Author : Thomas Pennant
Publisher :
Page : 372 pages
File Size : 49,20 MB
Release : 1771
Category : History and Heritage
ISBN :
Author : New York Public Library
Publisher :
Page : 1256 pages
File Size : 33,51 MB
Release : 1916
Category : Scotland
ISBN :
Author : Society of Antiquaries of Scotland
Publisher :
Page : 742 pages
File Size : 16,29 MB
Release : 1901
Category : Archaeology
ISBN :
Includes List of members.
Author : James Boswell
Publisher : London : T. Cadwell and W. Davies
Page : 496 pages
File Size : 28,96 MB
Release : 1807
Category : Hebrides
ISBN :
Author : Katherine Haldane Grenier
Publisher : Taylor & Francis
Page : 268 pages
File Size : 18,69 MB
Release : 2017-07-05
Category : Business & Economics
ISBN : 1351878662
In the late eighteenth and nineteenth centuries, legions of English citizens headed north.

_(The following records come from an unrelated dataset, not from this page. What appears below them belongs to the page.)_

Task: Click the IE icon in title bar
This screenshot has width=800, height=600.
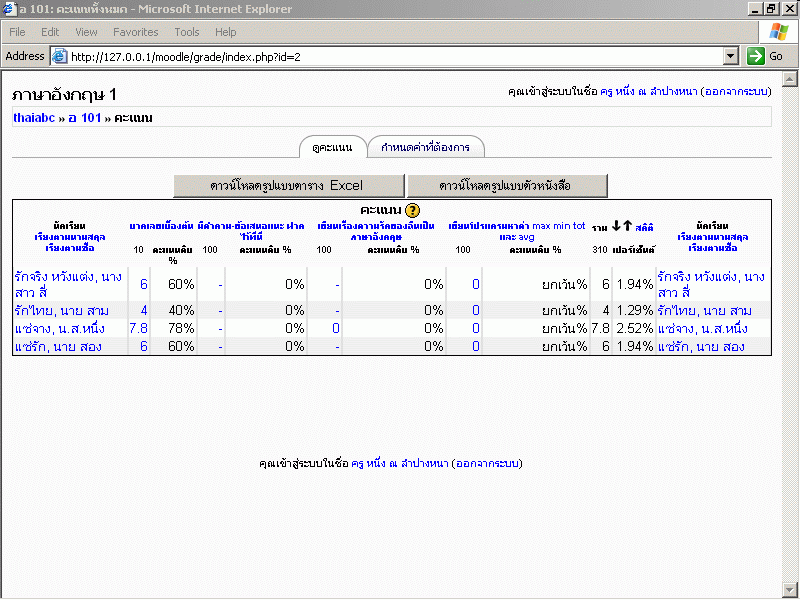Action: point(10,9)

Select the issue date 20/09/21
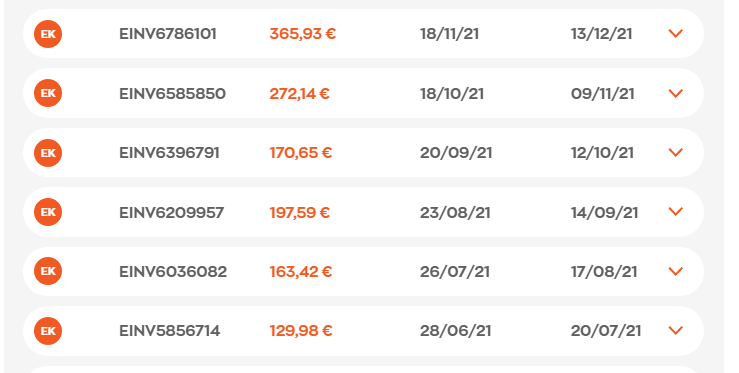pos(456,153)
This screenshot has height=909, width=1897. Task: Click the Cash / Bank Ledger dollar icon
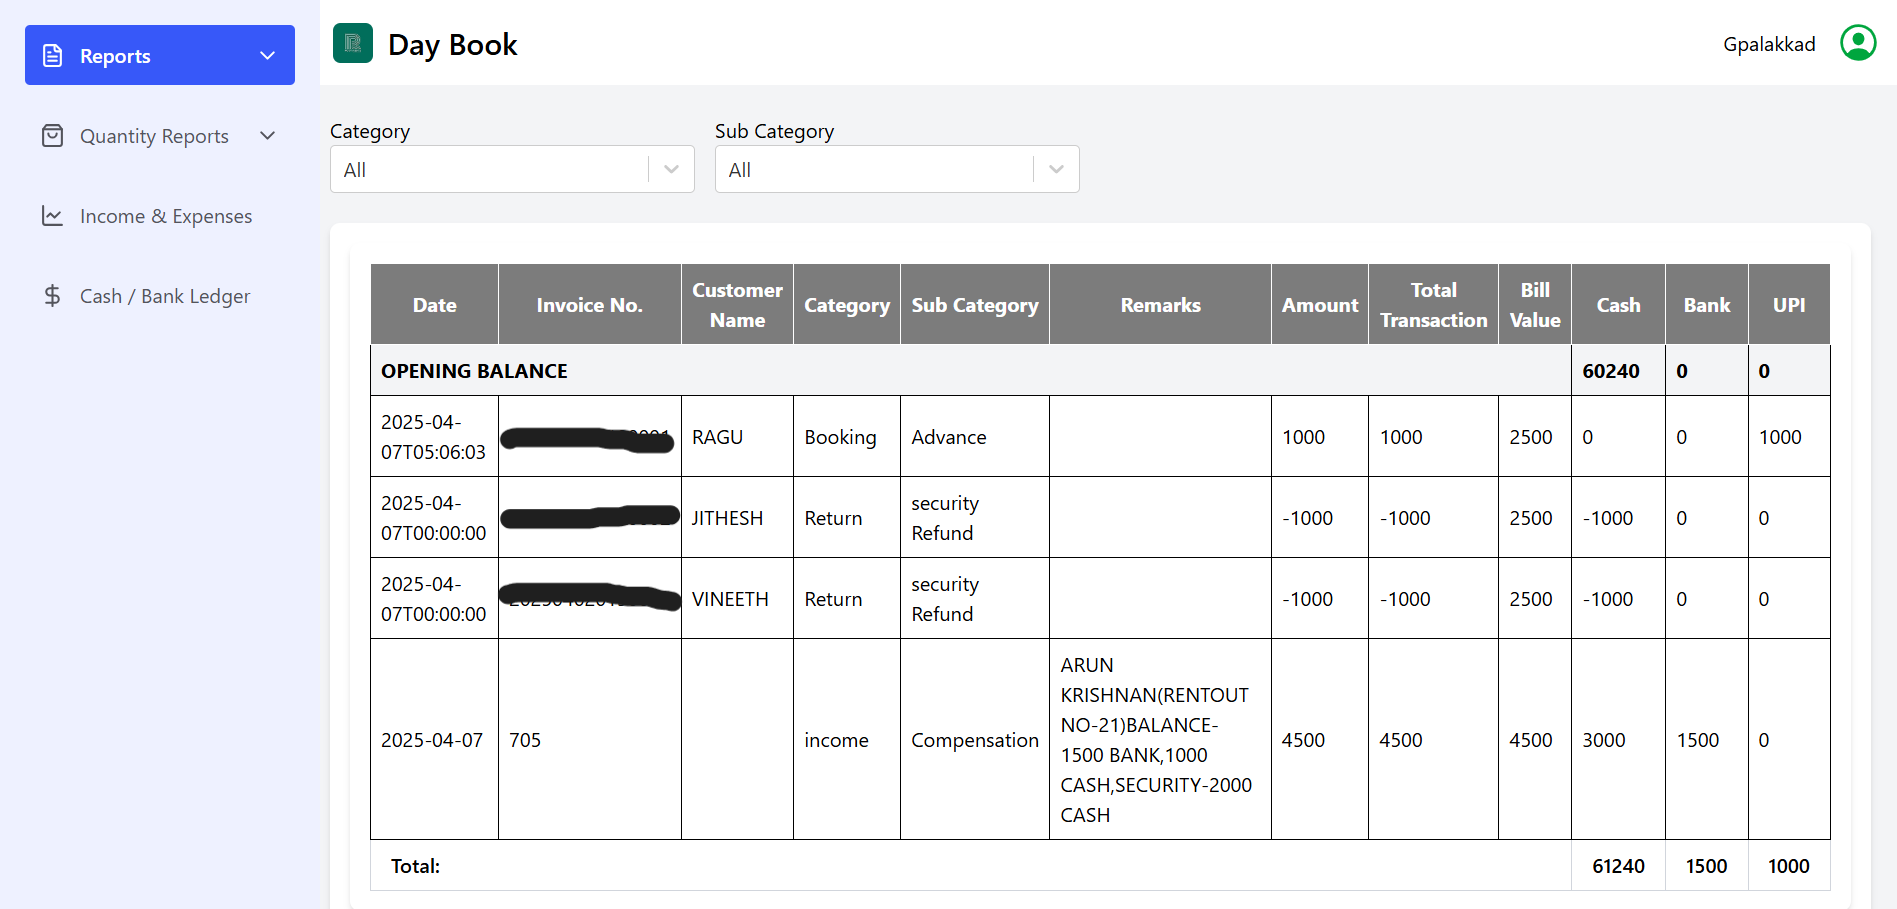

Why and how did Scotland, once avoided by travelers, become a popular site for English tourists? In Tourism and Identity in Scotland, 1770-1914, Katherine Haldane Grenier uses published and unpublished travel accounts, guidebooks, and the popular press to examine the evolution of the idea of Scotland. Though her primary subject is the cultural significance of Scotland for English tourists, in demonstrating how this region came to occupy a central role in the Victorian imagination, Grenier also sheds light on middle-class popular culture, including anxieties over industrialization, urbanization, and political change; attitudes towards nature; nostalgia for the past; and racial and gender constructions of the "other." Late eighteenth-century visitors to Scotland may have lauded the momentum of modernization in Scotland, but as the pace of economic, social, and political transformations intensified in England during the nineteenth century, English tourists came to imagine their northern neighbor as a place immune to change. Grenier analyzes the rhetoric of tourism that allowed visitors to adopt a false view of Scotland as untouched by the several transformations of the nineteenth century, making journeys there antidotes to the uneasiness of modern life. While this view was pervasive in Victorian society and culture, and deeply marked the modern Scottish national identity, Grenier demonstrates that it was not hegemonic. Rather, the variety of ways that Scotland and the Scots spoke for themselves often challenged tourists' expectations.